In a thin-skinned response, Mr Kadare accused Mr Malcolm of showing cultural arrogance towards an author from a small country.

“To take such liberty with a writer simply because he comes from a small country reveals a colonialist mentality,” he wrote in a letter to the New York Review of Books.

Mr. Kadare’s survivors include his wife, Elena Kadare, also an author, and his two daughters: Besiana Kadare, former Albanian ambassador to the United Nations, and Gresa Kadare.
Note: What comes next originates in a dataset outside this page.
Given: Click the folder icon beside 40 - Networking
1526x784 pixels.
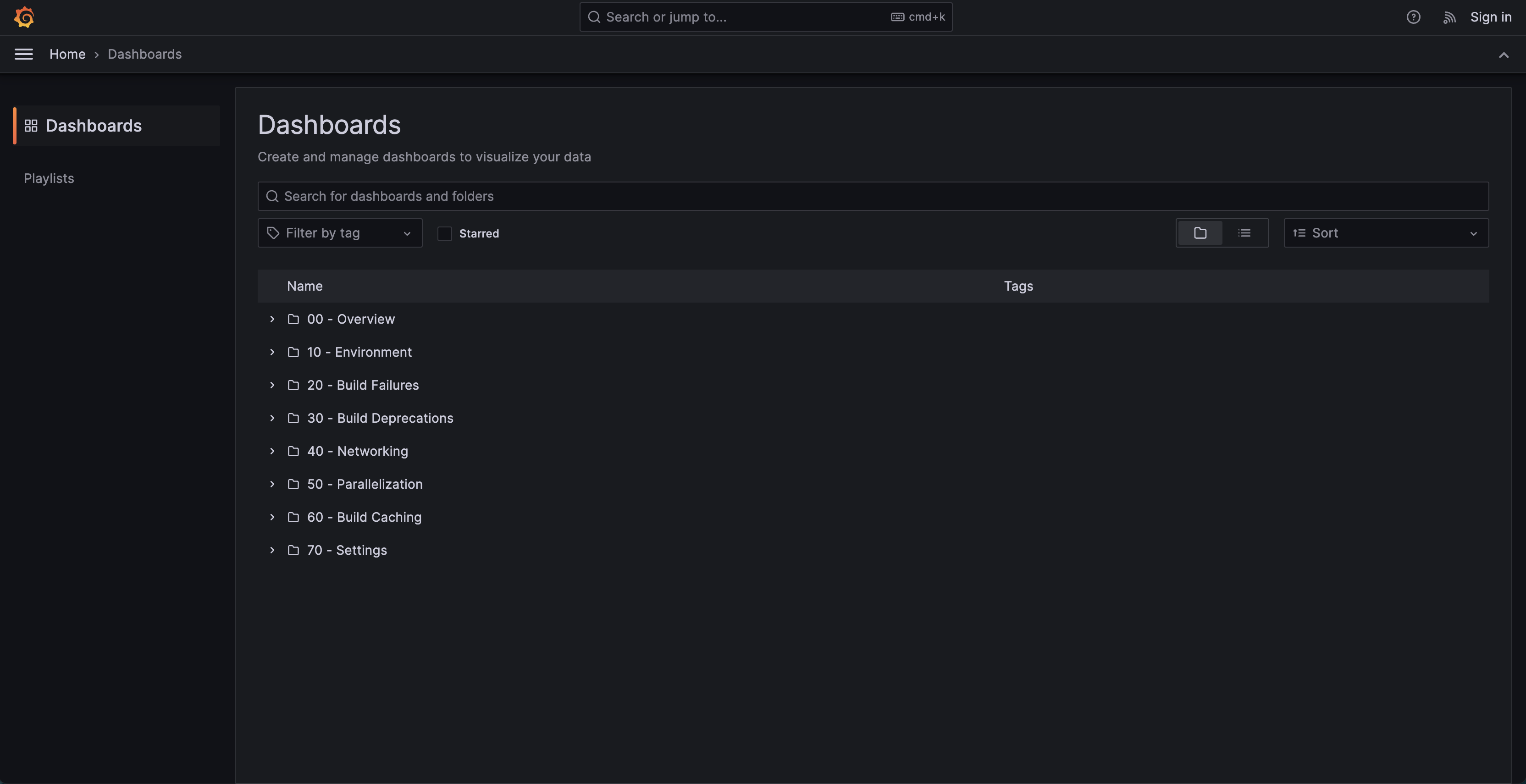Looking at the screenshot, I should click(294, 451).
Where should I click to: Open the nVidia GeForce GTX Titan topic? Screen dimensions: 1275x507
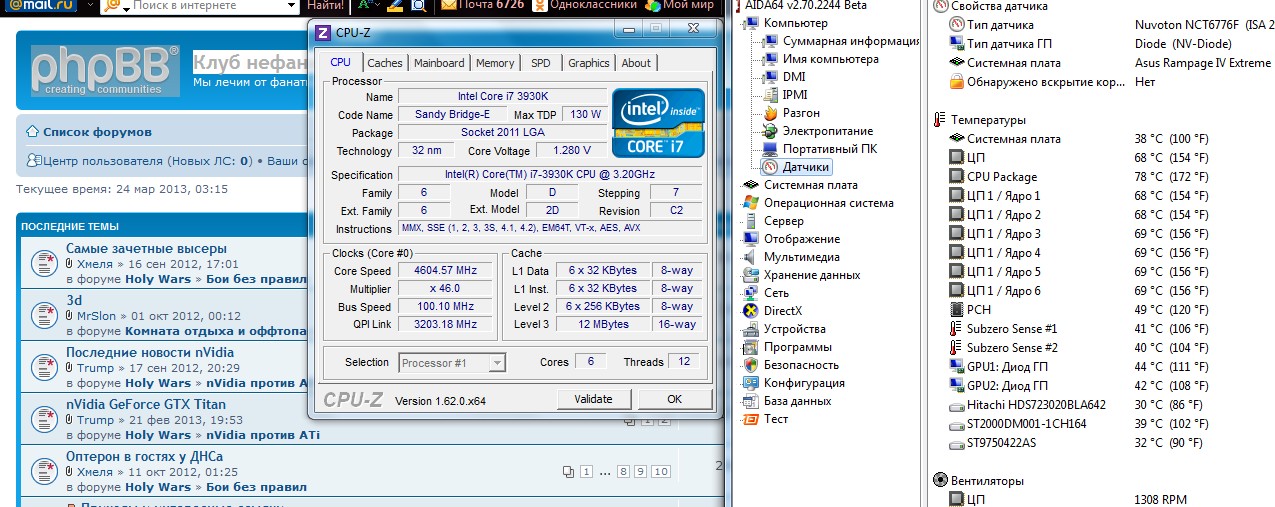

After the collapse of communism, Mr. Kadare continued to set his novels in the climate of suspicion and terror of the Hoxha regime. A few, however, depicted Albanians living in 21st-century Europe but still haunted by their nation’s bloody feuds, legends and myths. His best-known works include “Chronicle in Stone” (1971); “The Three-Arched Bridge” (1978); “Agamemnon’s Daughter” (1985); its sequel, “The Successor” (2003); and “The Accident” (2010).

All his works shared a strength, Charles McGrath wrote in the Times in 2010: Mr. Kadare is “apparently incapable of writing a book that is not interesting.”

In 2005, after winning the Booker International Prize, Mr Kadare said: “The only possible act of resistance in a classic Stalinist regime was to write.”

Amelia Nierenberg reports contributed.